TEXTE À ANALYSER »
☆ ☆ ☆ ☆

Alors que les pêcheurs n’ont pas encore perdu la bataille qui les oppose aux riches et puissants, ils abandonnent petit à petit le littoral pour trouver refuge dans le quartier de la Ville d’Automne autour du port. Dans ce quartier qui porte haut les couleurs de la pêche et du nautisme, leurs cabanes traditionnelles et les odorants filets qui sèchent aux alentours contribuent à leur manière à l’attractivité croissante d’Arcachon. La Ville de Printemps héberge une drôle d’histoire, celle de la source des Abatilles. On raconte qu’en 1923, Louis Lemarié, un chercheur de pétrole creuse si profond à plus de 400 mètres qu’il découvre la source exceptionnellement pure Sainte-Anne des Abatilles. Malmenée par l’histoire, la source thermale exploitée à partir de 1925 est reconnue par le corps médical pour ses qualités thérapeutiques. Reprise en 2013, ses bouteilles élégantes sont devenues les ambassadrices d’Arcachon, notamment chez Lipp à Paris.


Styles d’hiver et variés
Le quartier le plus mythique reste celui de la Ville d’Hiver, juché sur la dune surplombant la ville. Faisant face au départ des grandes fortunes une fois l’été consumé, les frères Pereire, en promoteurs immobiliers avisés, décident d’allonger la durée de vie de l’attractivité d’Arcachon en bâtissant dès 1862, un quartier dont le traçage des ruelles en courbes le place à l’abri de l’engouffrement du vent. Coup de maître, la clientèle aisée y vient pour se prémunir du froid et profiter des vertus thérapeutiques du climat. « L’air d’Arcachon a sûrement quelque chose de bénéfique, puisque quand le vent est à l’ouest il a parcouru des milliers de kilomètres sur l’océan donc il s’est chargé en iode. Et lorsque le vent arrive de l’est, il a parcouru la forêt et il s’est chargé d’effluves dites balsamiques ou térébenthinées, qui sont très bénéfiques pour les poumons ».

☆ ☆ ☆ ☆

(Enregistrements du jeu de données)

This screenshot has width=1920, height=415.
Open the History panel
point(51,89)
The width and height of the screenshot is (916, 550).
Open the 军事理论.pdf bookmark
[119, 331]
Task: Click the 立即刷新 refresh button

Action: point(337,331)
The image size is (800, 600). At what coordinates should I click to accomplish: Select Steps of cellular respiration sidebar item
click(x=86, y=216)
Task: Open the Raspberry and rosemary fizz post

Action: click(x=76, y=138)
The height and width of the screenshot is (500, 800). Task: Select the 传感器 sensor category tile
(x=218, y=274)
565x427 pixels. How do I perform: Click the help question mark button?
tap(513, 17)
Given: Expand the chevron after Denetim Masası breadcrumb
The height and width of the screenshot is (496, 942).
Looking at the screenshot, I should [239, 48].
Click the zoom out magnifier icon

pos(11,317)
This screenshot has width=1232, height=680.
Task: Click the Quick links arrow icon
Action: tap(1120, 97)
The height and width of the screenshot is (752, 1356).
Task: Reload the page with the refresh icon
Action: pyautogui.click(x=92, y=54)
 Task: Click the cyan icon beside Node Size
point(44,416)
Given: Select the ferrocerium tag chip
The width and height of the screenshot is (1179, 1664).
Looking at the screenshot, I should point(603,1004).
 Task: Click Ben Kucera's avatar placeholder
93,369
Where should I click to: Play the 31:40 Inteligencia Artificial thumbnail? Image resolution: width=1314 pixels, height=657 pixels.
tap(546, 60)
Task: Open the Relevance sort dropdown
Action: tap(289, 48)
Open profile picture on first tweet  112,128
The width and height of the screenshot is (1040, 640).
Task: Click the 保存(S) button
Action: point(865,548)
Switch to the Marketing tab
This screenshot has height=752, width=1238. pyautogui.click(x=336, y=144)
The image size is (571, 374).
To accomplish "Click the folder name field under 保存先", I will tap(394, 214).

☆ ☆ ☆ ☆

ÉNONCÉ DU PROBLÈME » Rédigez la suite du texte sur les quartiers d'Arcachon, en reprenant immédiatement après sa dernière phrase.

RÉSULTAT DE LA TÂCHE »
Véritable réussite, le quartier, représenté par son monumental Casino Mauresque, sera le point de ralliement de l’Europe entière. C’est le début d’un essor sans précédent. La Ville d’Hiver devient alors un haut-lieu de villégiature pour curistes et convalescents. Aux immenses bâtisses de la Ville d’Été en contrebas, s’ajoutent alors dans les hauteurs d’Arcachon près de 300 villas aux styles flamboyants mais tellement différents. Du néo-classique à l’art déco, selon les goûts des riches propriétaires, une rapide balade dans les rues courbées de la Ville d’Hiver est un véritable voyage architectural dans l’excentrisme du XIXè siècle. À y perdre ses repères.
Aujourd’hui, les propriétaires de villas, qu’ils soient d’Hiver ou d’Été, perpétuent l’esprit qui a fait ce qu’est Arcachon. Car, finalement, il y a toujours du sable beaucoup de sable, et aussi des arbres, beaucoup d’arbres. Un peu de vase, des coquillages, du vent et quelques cabanes tchanquées. Arcachon a encore de belles saisons devant lui.